How much of the dataset have we downloaded? We can check the status of the annex using ds.status(annex='all').

result = ds.status(annex='all')
1794 annex'd files (106.9 MB/42.1 GB present/total size)
1794 annex'd files (106.9 MB/42.1 GB present/total size)

Download Data for Course

Now let’s download the data we will use for the course. We will download:

  • sub-S01’s raw data

  • experimental metadata

  • preprocessed data for the first 20 subjects including the fmriprep QC reports.

result = ds.get(os.path.join(localizer_path, 'sub-S01'))
result = ds.get(glob.glob(os.path.join(localizer_path, '*.json')))
result = ds.get(glob.glob(os.path.join(localizer_path, '*.tsv')))
result = ds.get(glob.glob(os.path.join(localizer_path, 'phenotype')))
file_list = glob.glob(os.path.join(localizer_path, '*', 'fmriprep', 'sub*'))
file_list.sort()
for f in file_list[:20]:
    result = ds.get(f)

To get the python packages for the course be sure to read the installation instructions in the Introduction to JupyterHub tutorial.

Preprocessing

The data has already been preprocessed using fmriprep, which is a robust, but opinionated automated preprocessing pipeline developed by Russ Poldrack’s group at Stanford University.

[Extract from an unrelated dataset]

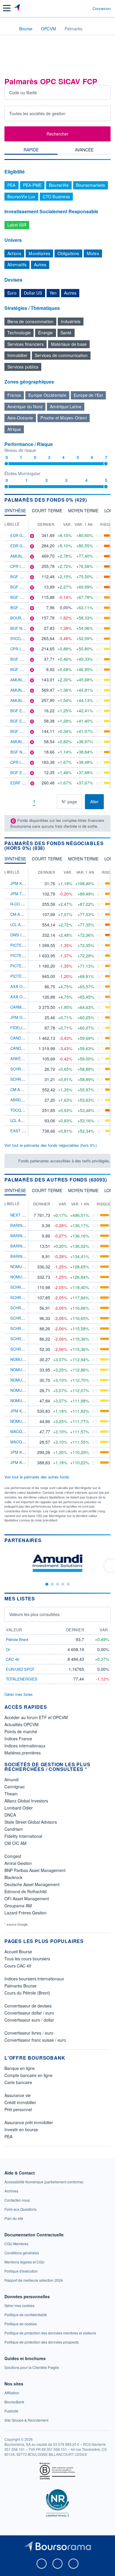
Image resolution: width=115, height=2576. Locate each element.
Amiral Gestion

The developer’s have made a number of choices about how to preprocess your fMRI data using best practices and have created an automated pipeline using multiple software packages that are all distributed via a docker container.

Though, you are welcome to just start working right away with the preprocessed data, here are the steps to run it yourself:

    1. Install Docker and download image

    docker pull poldracklab/fmriprep:<latest-version>

    1. Run a single command in the terminal specifying the location of the data, the location of the output, the participant id, and a few specific flags depending on specific details of how you want to run the preprocessing.

    fmriprep-docker /Users/lukechang/Dropbox/Dartbrains/Data/localizer /Users/lukechang/Dropbox/Dartbrains/Data/preproc participant --participant_label sub-S01 --write-graph --fs-no-reconall --notrack --fs-license-file ~/Dropbox/Dartbrains/License/license.txt --work-dir /Users/lukechang/Dropbox/Dartbrains/Data/work

In practice, it’s alway a little bit finicky to get everything set up on a particular system. Sometimes you might run into issues with a specific missing file like the freesurfer license even if you’re not using it. You might also run into issues with the format of the data that might have some conflicts with the bids-validator. In our experience, there is always some frustrations getting this to work, but it’s very nice once it’s done.